On February 17, the Train Quartet performed in the Eastman Museum’s “Performance Plus” series. Right to left, Jack Connolly (sophomore bass trombonist); Connor Ingham (sophomore trombonist); Nolan Hennessey (sophomore trombonist); Henry Carpender (junior trombonist). The next “Performance Plus” will be on March 17.
By David Raymond
For many years, George Eastman’s lavish East Avenue mansion has been a world-renowned museum for film and photography that attracts thousands annually. Eastman, the great industrialist whose love of music and of the Rochester community eventually resulted in the creation of the Eastman School of Music, also enjoyed and promoted music at a more intimate level. He was famous for hosting Sunday afternoon musicales – performances not only on the famous organ on the first floor of his home, but also chamber music for tiny but lucky audiences of friends.
Their spirit continues with the “Performance Plus” series, which has brought Eastman students to the museum to perform on the third Sunday afternoon each month since 2013.
“There has been an unbroken continuity for these concerts,” says Michael Alan Anderson, an Eastman associate professor of musicology who coordinates this showcase for Eastman musicians and scholars. The “performance” comes from Eastman students; the “plus” is provided by musicology graduate students, who host each concert and are charged with preparing brief commentary on the repertoire performed.
In 2012, Kathy Connor, the Museum’s Curator of the Eastman Legacy, contacted Anderson about finding performers for the Sunday afternoon performances. After helping out for a couple of months, Anderson had the idea for something “mutually beneficial” – brief Sunday concerts including not only Eastman performers but Eastman musicology students acting as hosts.
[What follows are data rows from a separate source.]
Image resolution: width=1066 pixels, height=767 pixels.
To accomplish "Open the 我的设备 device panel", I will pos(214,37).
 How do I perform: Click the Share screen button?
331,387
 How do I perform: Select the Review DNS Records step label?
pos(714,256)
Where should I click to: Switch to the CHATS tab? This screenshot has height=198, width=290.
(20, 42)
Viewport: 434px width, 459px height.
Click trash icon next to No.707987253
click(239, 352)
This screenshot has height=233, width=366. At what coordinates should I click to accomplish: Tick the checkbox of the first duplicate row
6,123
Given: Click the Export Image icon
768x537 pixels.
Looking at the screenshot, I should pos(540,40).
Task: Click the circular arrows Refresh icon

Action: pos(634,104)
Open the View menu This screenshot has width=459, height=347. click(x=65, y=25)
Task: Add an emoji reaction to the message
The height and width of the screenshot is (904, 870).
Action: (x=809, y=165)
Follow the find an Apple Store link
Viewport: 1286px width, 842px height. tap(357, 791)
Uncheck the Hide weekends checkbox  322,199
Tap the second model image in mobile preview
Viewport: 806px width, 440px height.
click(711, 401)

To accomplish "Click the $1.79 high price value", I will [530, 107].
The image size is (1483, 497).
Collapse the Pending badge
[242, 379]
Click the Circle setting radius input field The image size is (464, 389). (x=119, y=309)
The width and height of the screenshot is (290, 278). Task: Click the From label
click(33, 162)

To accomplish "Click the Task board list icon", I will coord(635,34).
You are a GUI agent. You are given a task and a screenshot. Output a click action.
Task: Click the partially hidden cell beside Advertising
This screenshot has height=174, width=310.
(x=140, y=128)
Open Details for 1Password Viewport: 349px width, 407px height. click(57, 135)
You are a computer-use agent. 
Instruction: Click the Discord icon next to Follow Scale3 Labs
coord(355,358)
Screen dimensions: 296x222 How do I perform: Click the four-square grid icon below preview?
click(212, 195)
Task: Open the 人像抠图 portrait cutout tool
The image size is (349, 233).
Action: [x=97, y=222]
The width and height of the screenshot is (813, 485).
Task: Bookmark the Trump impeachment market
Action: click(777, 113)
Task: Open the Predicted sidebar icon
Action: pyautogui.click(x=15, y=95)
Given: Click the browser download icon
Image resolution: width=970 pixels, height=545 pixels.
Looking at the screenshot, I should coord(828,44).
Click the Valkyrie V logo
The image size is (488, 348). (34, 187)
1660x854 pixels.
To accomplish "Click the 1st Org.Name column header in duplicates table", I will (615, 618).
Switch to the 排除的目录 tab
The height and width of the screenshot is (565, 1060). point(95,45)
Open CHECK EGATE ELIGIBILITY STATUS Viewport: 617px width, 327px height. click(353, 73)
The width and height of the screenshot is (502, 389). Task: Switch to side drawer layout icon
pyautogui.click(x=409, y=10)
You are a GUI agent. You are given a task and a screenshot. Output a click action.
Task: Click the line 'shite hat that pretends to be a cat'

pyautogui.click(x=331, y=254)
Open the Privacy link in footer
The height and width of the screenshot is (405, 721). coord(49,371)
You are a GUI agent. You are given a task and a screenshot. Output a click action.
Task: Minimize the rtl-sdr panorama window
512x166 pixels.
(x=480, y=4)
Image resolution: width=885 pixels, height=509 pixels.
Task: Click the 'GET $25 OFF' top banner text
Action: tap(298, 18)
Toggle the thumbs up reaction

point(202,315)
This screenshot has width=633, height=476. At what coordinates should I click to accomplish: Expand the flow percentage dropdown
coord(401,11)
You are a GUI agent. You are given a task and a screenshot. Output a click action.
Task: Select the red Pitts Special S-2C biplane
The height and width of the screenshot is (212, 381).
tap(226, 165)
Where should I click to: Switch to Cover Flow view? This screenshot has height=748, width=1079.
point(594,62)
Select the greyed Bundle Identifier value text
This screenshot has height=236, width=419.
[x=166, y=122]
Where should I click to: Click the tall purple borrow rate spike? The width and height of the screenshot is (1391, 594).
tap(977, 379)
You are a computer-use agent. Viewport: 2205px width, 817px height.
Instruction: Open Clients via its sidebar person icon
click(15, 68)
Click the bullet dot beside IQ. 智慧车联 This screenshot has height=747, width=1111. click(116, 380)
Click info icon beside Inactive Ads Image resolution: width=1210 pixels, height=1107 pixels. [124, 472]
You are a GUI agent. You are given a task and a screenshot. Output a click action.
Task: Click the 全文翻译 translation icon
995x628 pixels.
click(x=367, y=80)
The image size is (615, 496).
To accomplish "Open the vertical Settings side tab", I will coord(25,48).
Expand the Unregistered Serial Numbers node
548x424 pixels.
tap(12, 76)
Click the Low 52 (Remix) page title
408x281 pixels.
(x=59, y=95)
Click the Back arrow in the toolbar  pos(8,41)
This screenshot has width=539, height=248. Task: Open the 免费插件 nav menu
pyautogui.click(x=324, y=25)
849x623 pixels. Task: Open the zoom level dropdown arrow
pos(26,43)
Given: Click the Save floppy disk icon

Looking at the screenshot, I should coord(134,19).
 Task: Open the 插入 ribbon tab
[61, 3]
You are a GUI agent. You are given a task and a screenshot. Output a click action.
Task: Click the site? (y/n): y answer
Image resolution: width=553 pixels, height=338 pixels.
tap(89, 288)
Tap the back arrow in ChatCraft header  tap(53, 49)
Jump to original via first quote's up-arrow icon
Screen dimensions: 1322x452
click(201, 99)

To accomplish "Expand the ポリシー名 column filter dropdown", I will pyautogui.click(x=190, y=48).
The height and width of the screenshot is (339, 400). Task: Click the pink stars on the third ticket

“We provide not just great performances, but add to your understanding of the music by telling about its historical context,” says Anderson, a noted scholar and conductor of medieval music. This is known as “public musicology”, in which students have the opportunity to research music and present it in terms the general audience can understand.
“Our musicology students have wide-ranging interests,” says Anderson, “and this is good for them. They enjoy being handed an assignment like this, taking any kind of music from jazz to Debussy and explaining it in five or ten minutes of commentary.”
Most concerts are held in George Eastman’s living room, a large comfortable room with plenty of seating – and, even more to the point, a piano. Performances are informal – you can come and go – and are free with Museum admission.
The programs range widely, says Anderson, from jazz selections to complete classical chamber music masterpieces. The February 17 “Performance Plus” featured a varied program by the Train Trombone Quartet; this Sunday afternoon’s concert consists of a single work, Brahms’ Piano Quartet in G Minor.
“They’re low-stakes public performances,” says Anderson, “and unlike many of their performances in their studios, they’re not really under pressure.” But while the performances may be low-pressure, Anderson insists that “Performance Plus” fits perfectly into Eastman’s mission of bringing its students’ scholarship and performance skills to the Rochester community: “In fact, I think that very seldom do we offer these things coming together as they do here.”
The schedule for the reminder of the year is:
March 17: Late Piano Quartet will perform Brahms’ Piano Quartet No. 1 in G Minor. Host: Pallas Catenella Riedler
April 21: The Cominsky Trio (violin, clarinet, and piano) will play music of Mozart, Schumann, and Gyorgy Kurtag. Host: Suraj Saifullah
May 19: Eastman Community Music School Diploma students
“Performance Plus” concerts take place at 3 p.m. at the George Eastman Museum, 900 East Avenue.